Trevisan nobles took this fort and castle on the 'High Hill' or Colle Alto as their seat - Ensedisio I is considered as the castle's founder in 1110 and it became a fiefdom of the house of Collalto, entrusted with controlling the lords of Piave. The castle was frequently attacked and damaged, especially by the rival Da Camino family. In 1245 the counts also acquired the hill at San Salvatore, also in Susegana, where count Raimbaut VIII Collalto built a castle shortly afterwards, which led to a decline in Collalto's military importance. In 1312 the family's feudal rights were confirmed by Arrigo VII. The castle at Collalto controlled the towns of Barbisano, Falzè di Piave and Sernaglia, whilst that at San Salvatore did the same for Colfosco, Refrontolo, Santa Lucia and Susegana. Blessed Giuliana di Collalto was born either in Susegana or in the castle in 1186.

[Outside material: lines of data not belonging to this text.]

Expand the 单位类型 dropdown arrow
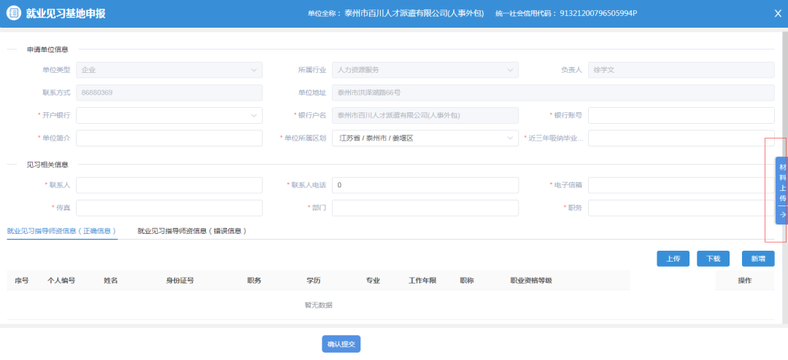Viewport: 788px width, 360px height. [x=254, y=70]
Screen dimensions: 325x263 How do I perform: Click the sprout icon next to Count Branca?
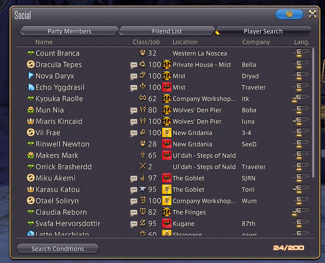click(31, 53)
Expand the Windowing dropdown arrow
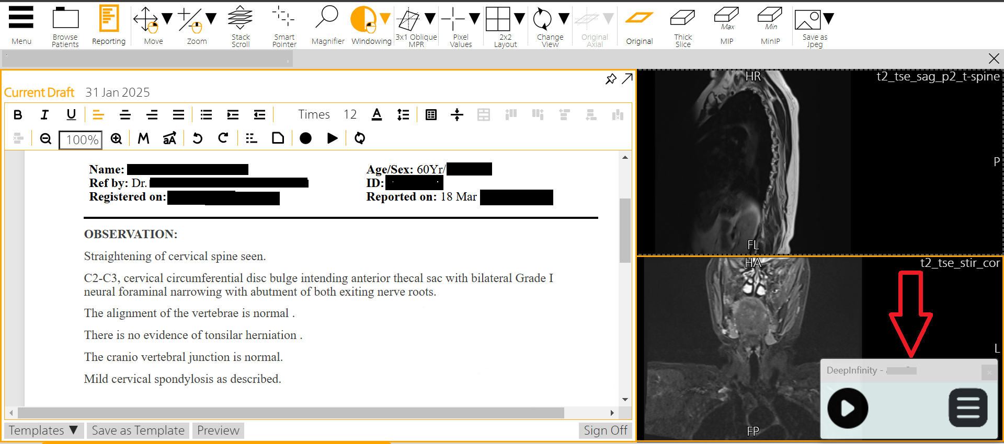Viewport: 1004px width, 444px height. click(385, 19)
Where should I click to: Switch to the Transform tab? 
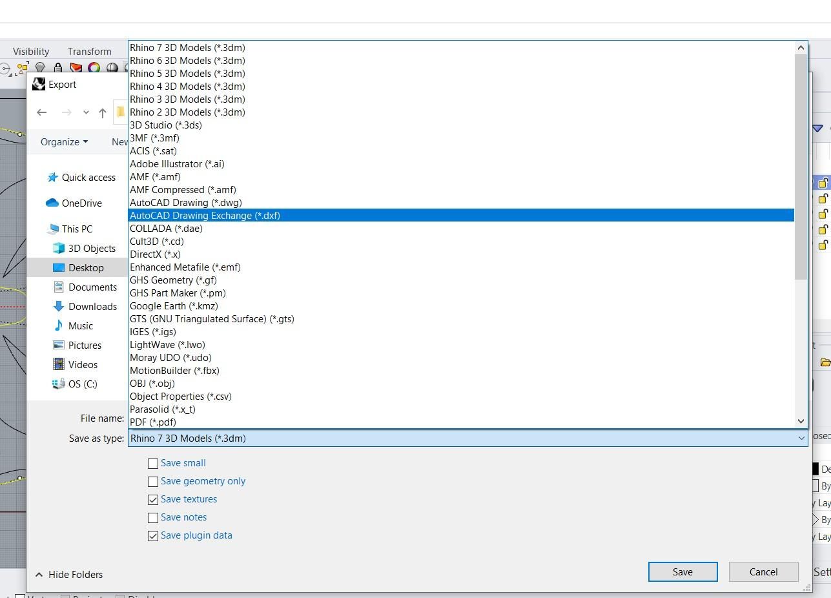point(89,51)
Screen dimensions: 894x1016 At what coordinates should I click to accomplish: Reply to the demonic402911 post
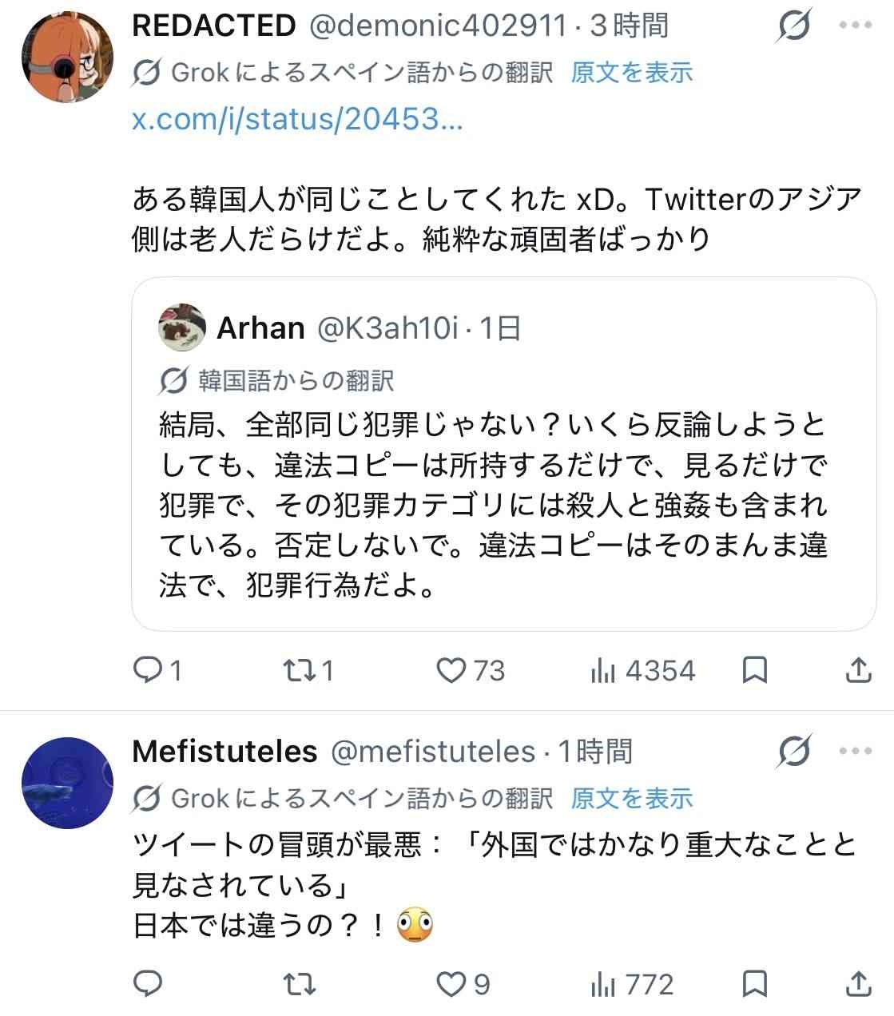148,670
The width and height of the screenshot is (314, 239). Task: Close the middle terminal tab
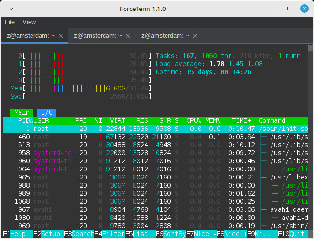coord(127,36)
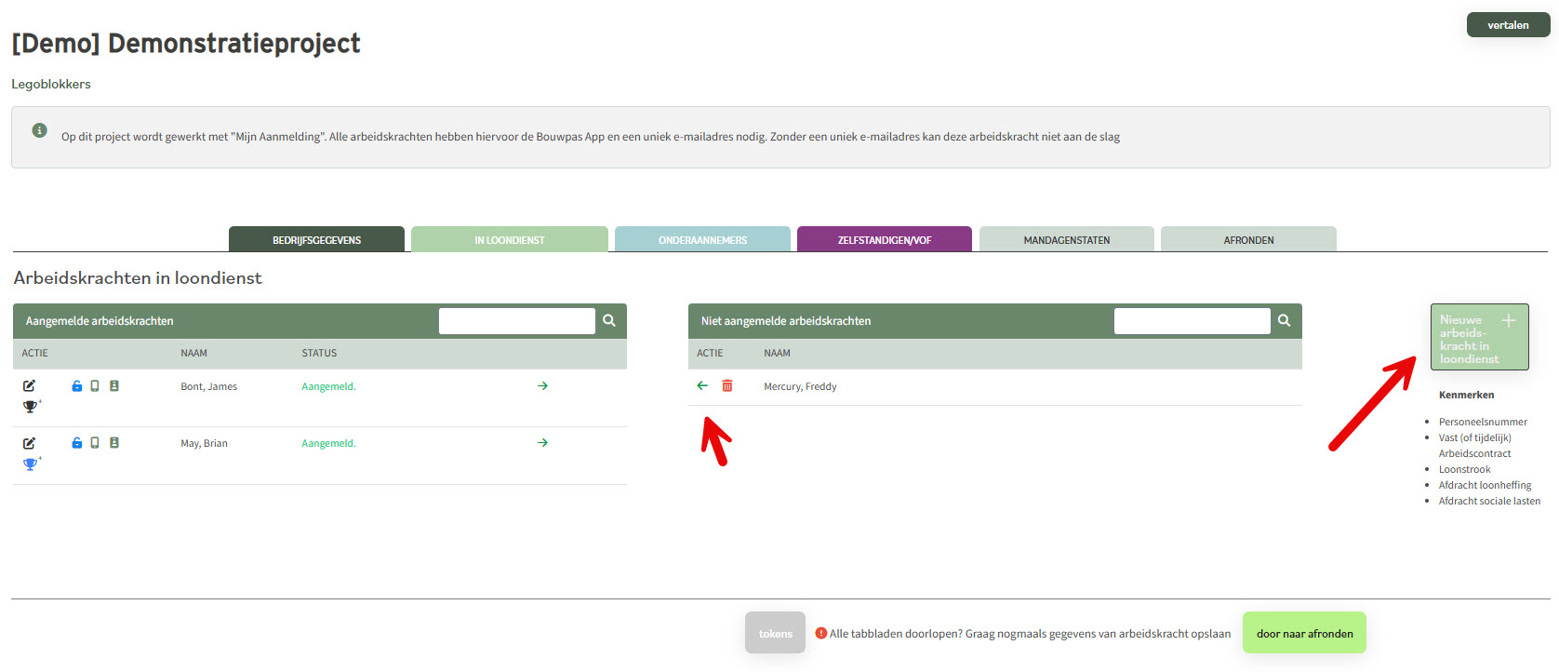1559x672 pixels.
Task: Switch to the Bedrijfsgegevens tab
Action: pos(316,240)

With the rise of the Republic of Venice and the ensuing period of peace, the castle lost what remained of its importance and became a Franciscan monastery and important cultural centre, hosting artists such as il Pordenone and Francesco da Milano. With the arrival of Napoleon, Collalto was demoted from a noble seat to merely a frazione of San Salvador (now known as Susegana), whilst the monastery was suppressed and converted into a mill. This began a slow decline which culminated during the First World War - the settlement was on the Piave front and the town and monastery were both almost completely destroyed by Italian artillery firing from Montello, though the tower survived. The Susegana-Pieve di Soligo tramway (run by the Società Veneta until 1931) was also severely damaged in the war - Collalto had been given a stop on its route in 1913 and the line temporarily became a military railway during the war, with an extension to Revine Lago.

The castle could not be restored after the war (traces of its walls still survive, but otherwise Collalto revived in the inter-war period - in 1927 the current parish church was opened, designed by Domenico Rupolo - it was restored in 2009.